Turkish Speech Recognition Based On Deep Neural Networks
Year 2018,
Volume: 22 Issue: Special, 319 - 329, 05.10.2018
Ussen Abre Kımanuka
,
Osman Buyuk
Abstract
In this paper we develop a Turkish speech recognition (SR) system using deep neural networks and compare it with the previous state-of-the-art traditional Gaussian mixture model-hidden Markov model (GMM-HMM) method using the same Turkish speech dataset and the same large vocabulary Turkish corpus. Nowadays most SR systems deployed worldwide and particularly in Turkey use Hidden Markov Models to deal with the speech temporal variations. Gaussian mixture models are used to estimate the amount at which each state of each HMM fits a short frame of coefficients which is the representation of an acoustic input. A deep neural network consisting of feed-forward neural network is another way to estimate the fit; this neural network takes as input several frames of coefficients and gives as output posterior probabilities over HMM states. It has been shown that the use of deep neural networks can outperform the traditional GMM-HMM in other languages such as English and German. The fact that Turkish language is an agglutinative language and the lack of a huge amount of speech data complicate the design of a performant SR system. By making use of deep neural networks we will obviously improve the performance but still we will not achieve better result than English language due to the difference in the availability of speech data. We present various architectural and training techniques for the Turkish DNN-based models. The models are tested using a Turkish database collected from mobile devices. In the experiments, we observe that the Turkish DNN-HMM system have decreased the word error rate approximately 2.5% when compared to the GMM-HMM traditional system.
References
- [1] Baker, J.M., Glass, J., Khudanpur, S., Lee, C.H., Morgan, N., O’Shaugnessy, D. 2009. Research developments and directions in speech recognition and understanding, part 1. IEEE Signal Processing Magazine, vol. 26, no. 3, 75–80.
- [2] Baker, J.M., Glass, J., Khudanpur, S., Lee, C.H., Morgan, N., O’Shaugnessy, D. 2009. Research developments and directions in speech recognition and understanding, part 2. IEEE Signal Processing Magazine, vol. 26, no. 4, 78–85.
- [3] He, X., Deng, L., Chou., W. 2008. Discriminative learning in sequential pattern recognition. IEEE Signal Processing Magazine, vol. 25, no.5, 14– 36.
- [4] Valtchev, V., Young, S. J., Kapadia, S. 1993. MMI training for continuous phoneme recognition on the TIMIT database. In Proc. ICASSP, vol.2, 491–494.
- [5] Juang, B. H., Hou, W., Lee, C.H. 1997. Minimum classification error rate methods for speech recognition. IEEE Transactions on Speech and Audio Processing, vol. 5, no. 3, 257–265.
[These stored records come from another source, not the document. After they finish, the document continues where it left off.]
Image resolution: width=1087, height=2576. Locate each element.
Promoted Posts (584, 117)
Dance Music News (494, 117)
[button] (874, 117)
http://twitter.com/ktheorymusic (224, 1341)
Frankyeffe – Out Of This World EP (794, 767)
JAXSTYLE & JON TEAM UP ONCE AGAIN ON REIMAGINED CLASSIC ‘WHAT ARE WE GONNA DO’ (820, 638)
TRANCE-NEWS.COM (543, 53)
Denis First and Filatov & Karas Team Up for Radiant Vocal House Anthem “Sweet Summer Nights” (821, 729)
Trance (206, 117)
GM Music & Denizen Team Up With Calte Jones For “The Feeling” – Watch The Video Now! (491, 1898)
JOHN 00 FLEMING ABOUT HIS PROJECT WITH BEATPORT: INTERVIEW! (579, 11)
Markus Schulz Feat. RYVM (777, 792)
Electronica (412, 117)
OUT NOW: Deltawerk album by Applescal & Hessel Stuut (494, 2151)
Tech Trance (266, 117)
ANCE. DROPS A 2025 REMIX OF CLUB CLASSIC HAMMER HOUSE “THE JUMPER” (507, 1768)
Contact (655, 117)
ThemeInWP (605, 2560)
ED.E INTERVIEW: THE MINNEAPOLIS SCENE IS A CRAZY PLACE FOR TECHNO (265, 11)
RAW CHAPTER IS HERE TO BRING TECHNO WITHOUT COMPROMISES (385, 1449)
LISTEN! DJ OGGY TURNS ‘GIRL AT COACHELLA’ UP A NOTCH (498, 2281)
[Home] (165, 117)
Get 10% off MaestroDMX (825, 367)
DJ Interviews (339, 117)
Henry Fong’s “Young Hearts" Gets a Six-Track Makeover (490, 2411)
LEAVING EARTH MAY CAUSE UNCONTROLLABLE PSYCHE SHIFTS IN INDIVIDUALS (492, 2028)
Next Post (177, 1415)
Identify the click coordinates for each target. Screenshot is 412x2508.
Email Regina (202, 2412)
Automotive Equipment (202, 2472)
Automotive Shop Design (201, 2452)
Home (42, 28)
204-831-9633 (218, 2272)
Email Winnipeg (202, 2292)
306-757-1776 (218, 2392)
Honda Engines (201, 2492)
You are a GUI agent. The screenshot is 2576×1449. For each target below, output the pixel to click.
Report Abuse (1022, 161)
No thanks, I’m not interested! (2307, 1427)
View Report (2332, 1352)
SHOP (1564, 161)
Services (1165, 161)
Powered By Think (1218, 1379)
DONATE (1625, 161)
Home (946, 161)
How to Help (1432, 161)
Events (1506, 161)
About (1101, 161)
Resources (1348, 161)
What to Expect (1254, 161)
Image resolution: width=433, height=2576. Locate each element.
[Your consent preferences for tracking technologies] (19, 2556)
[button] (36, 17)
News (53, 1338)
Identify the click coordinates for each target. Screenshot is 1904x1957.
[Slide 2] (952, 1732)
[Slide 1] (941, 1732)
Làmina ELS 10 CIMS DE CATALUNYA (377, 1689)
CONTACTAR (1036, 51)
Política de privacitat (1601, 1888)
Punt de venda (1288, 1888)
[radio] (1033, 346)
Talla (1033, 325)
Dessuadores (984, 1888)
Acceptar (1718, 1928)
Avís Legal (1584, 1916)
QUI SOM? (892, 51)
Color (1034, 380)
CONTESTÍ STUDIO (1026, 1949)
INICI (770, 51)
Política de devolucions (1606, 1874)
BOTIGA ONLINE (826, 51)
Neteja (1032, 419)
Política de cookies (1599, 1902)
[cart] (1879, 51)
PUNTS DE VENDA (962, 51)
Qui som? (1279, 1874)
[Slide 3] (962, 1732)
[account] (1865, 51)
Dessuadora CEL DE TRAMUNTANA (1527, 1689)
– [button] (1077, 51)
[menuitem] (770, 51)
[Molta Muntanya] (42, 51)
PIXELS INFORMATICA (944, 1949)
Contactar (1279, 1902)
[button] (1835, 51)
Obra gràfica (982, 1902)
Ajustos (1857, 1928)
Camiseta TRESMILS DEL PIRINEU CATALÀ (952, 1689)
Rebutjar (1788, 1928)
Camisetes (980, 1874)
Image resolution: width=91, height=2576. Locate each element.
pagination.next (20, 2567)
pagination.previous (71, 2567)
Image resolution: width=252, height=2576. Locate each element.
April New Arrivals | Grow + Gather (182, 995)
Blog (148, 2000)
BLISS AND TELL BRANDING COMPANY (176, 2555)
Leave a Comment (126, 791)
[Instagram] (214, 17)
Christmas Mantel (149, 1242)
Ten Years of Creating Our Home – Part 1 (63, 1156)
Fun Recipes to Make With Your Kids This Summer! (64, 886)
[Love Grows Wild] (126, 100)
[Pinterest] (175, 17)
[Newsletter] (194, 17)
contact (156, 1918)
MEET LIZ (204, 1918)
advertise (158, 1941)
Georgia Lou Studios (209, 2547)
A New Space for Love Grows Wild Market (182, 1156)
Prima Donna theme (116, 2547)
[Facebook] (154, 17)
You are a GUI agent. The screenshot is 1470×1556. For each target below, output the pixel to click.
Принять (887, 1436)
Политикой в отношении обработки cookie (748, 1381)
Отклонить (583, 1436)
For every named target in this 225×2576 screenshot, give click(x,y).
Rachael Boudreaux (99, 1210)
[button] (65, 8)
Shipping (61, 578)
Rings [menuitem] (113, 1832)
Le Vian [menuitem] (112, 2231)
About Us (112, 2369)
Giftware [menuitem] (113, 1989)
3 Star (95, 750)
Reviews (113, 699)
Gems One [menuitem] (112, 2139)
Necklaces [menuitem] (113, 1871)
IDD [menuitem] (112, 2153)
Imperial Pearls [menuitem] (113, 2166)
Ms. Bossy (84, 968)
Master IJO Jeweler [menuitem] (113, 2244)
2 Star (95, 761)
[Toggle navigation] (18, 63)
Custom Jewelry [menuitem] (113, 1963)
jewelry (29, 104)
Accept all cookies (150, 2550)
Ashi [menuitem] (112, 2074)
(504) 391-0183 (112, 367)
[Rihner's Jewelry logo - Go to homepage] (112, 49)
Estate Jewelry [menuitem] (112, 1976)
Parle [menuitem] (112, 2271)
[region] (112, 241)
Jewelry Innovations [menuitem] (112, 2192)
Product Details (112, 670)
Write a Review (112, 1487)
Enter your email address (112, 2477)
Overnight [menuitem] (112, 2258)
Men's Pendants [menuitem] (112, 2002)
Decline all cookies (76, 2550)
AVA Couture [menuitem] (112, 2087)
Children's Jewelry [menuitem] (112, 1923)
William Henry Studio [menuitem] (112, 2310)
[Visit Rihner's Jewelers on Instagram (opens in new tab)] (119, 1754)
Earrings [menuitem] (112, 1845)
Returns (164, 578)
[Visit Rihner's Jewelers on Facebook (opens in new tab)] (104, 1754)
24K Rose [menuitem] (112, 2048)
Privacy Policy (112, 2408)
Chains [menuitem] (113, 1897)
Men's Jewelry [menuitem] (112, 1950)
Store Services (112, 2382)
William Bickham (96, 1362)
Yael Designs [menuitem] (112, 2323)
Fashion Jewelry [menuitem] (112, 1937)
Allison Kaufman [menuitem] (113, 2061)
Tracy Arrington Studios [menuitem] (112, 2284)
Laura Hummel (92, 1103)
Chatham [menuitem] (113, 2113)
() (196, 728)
- [6] McDermott, E., Nakamura, A., Hazen, T.J. 2007. Discriminative training for large vocabulary speech recognition using minimum classification error. IEEE Transactions on Speech and Audio Processing, vol. 15, no. 1, 203–223.
- [7] Povey, D., Woodland, P. 2002. Minimum phone error and i-smoothing for improved discriminative training. In Proc. ICASSP, vol. 1, 105–108.
- [8] Povey, D. 2003. Discriminative training for large vocabulary speech recognition Ph.D. dissertation, Cambridge University Engineering Dept, 13-21.
- [9] Povey, D., Kanesvsky, D., Kingsbury, B., Ramabhadran, B., Saon, G., Visweswariah, K. 2008. Boosted MMI for model and feature space discriminative training. In Proc. ICASSP, 4057–4060.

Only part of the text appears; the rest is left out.